A call for such a bank is not new: Professor Ross Garnaut and the Clean Energy Council have called for it in the past.

A carbon bank is critical for two reasons. Unusually, carbon markets are government created; they are artificial markets. When over-supply occurs, it is not naturally addressed by market dynamics; that is, by the low price generating an increase in demand and in turn driving up the price again.

The functioning of a carbon market relies on the quality of the market’s administration.

Further, addressing climate change is too important for each market decision to be subject to lengthy political wrangling. Once a government has decided to establish an emissions trading scheme, the market should be entrusted to a regulator to make the necessary decisions to enable the market to function, such as to regulate over supply.

Over-supply is not necessarily a bad thing, or evidence of failure, in a carbon market. It can mean the market is working better than expected.

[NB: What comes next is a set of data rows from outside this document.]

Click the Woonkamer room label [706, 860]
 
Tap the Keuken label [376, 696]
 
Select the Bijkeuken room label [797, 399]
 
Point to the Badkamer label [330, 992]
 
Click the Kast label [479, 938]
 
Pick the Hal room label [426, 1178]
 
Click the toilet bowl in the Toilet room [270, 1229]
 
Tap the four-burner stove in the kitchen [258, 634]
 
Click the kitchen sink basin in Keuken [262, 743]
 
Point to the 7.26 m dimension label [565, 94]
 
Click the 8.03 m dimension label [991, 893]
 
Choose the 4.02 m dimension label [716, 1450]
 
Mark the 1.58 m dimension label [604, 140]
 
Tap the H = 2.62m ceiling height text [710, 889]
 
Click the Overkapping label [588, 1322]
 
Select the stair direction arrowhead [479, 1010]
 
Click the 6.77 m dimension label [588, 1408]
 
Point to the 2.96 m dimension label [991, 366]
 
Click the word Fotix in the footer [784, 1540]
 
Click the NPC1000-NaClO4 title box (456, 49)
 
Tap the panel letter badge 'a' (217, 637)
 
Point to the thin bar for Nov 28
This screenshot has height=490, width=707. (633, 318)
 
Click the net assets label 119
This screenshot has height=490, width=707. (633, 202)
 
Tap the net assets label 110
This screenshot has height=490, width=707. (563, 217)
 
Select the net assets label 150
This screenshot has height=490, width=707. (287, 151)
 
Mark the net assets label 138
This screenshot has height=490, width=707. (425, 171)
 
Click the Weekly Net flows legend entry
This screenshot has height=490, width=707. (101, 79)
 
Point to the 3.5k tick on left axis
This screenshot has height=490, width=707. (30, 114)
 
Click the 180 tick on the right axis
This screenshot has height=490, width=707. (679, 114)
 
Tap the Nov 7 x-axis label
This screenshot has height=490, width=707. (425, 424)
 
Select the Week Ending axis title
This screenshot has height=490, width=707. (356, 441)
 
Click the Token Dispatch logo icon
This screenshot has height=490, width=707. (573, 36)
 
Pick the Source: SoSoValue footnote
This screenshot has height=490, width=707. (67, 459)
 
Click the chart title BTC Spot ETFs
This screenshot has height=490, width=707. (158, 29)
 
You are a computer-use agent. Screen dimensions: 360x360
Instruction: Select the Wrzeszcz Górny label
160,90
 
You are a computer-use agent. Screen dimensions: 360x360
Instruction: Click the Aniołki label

The experience in environmental markets to date has been that when a price on pollution is introduced, innovation is unleashed, so emission reductions are consistently underestimated by regulators. Over-supply can also occur because the complementary measures to a carbon price are working effectively; this was certainly a factor Europe.

There are also events, such as recessions, that are unforeseen at the time a cap is set: these also affect carbon markets. The point is, however that there needs to be a mechanism built into a carbon market design at the outset that can address market issues when they occur.

As schemes link up around the world, the focus should shift to the need for a global carbon body will to regulate the global carbon currency, and it could also help countries explore the feasibility of linking with other schemes.

It is important that we remove decisions on market function from the political arena so that we can get on with the task of reducing emissions. If we can do this, we might surprise ourselves and exceed emission reduction targets without even noticing.

Katherine Lake is a Research Associate at the Centre for Resources, Energy and Environmental Law at University of Melbourne. She does not work for, consult to, own shares in or receive funding from any company or organisation that would benefit from this article, and has no relevant affiliations.